The thought that I wasn't eating as many servings of vegetables as recommended by the Food Guide (the idea of which is a whole 'nother topic!) and a chance remark by a woman that she put vegetables into her morning smoothie for her and her child led me a few months back to start adding vegetables to my breakfast smoothie.
It has turned into an ongoing, expanding adventure.
Pictured is what went into the smoothie a day or so ago.
There are raisins and raw oats in the blender under the coleslaw; that is homemade yogurt with the pineapple slices; there are frozen blueberries, two kinds of frozen mixed vegetables and a handful of sprouts harvested from what was growing in jars on the counter that day. In the spice jars are turmeric, cumin and garam masala. Each smoothie is different because the amount and variety of vegetables and spices change. The milk, pineapple, yogurt, raisins, blueberries, coleslaw are standard because they have already shown health benefits like improved digestion and disappearance of arthritis.

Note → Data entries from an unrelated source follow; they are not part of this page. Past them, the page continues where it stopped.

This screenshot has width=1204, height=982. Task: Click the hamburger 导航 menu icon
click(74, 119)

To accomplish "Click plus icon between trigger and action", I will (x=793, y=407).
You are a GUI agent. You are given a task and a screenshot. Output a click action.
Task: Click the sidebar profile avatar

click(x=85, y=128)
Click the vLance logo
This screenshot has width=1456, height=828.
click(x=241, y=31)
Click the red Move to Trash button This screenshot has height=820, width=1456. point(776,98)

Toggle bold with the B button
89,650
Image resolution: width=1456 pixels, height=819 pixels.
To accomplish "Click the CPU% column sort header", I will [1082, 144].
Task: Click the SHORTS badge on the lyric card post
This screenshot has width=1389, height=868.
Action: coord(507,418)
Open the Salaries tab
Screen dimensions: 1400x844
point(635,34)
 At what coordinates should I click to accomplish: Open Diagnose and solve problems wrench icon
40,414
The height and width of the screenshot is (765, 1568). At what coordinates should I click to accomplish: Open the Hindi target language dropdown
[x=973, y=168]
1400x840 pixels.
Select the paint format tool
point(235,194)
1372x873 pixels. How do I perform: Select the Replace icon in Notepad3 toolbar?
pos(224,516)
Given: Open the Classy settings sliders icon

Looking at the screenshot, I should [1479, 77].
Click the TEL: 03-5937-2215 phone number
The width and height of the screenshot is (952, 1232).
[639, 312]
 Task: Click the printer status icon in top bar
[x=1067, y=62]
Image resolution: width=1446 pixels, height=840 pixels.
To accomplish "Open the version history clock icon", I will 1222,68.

The addition of vegetables and spices have brought about several things: I now get two glasses with each smoothie using the same amount of milk so I drink the full one and eat the less full one at supper when it has thickened somewhat.
I found after the first few days that the morning smoothie satisfied my hunger and I did not want the usual bagel or muffin or toast so stopped having them; I also discovered that I did not want anything to eat until lunch time.
Adding cocoa and cherries gives a black forest flavour. Experimenting with different spices (including things like sprouted mustard seed and fennel and caraway etc.) pleases the palate and assists in the choice of food the body needs.
I have tried nuts and seeds and will continue to experiment. The thought of adding things like leftover chicken or fish does not appeal to me - I prefer to eat them on their own: the intent is not to mush food but to add it for convenience.
Physically I feel it is a benefit and psychologically as well.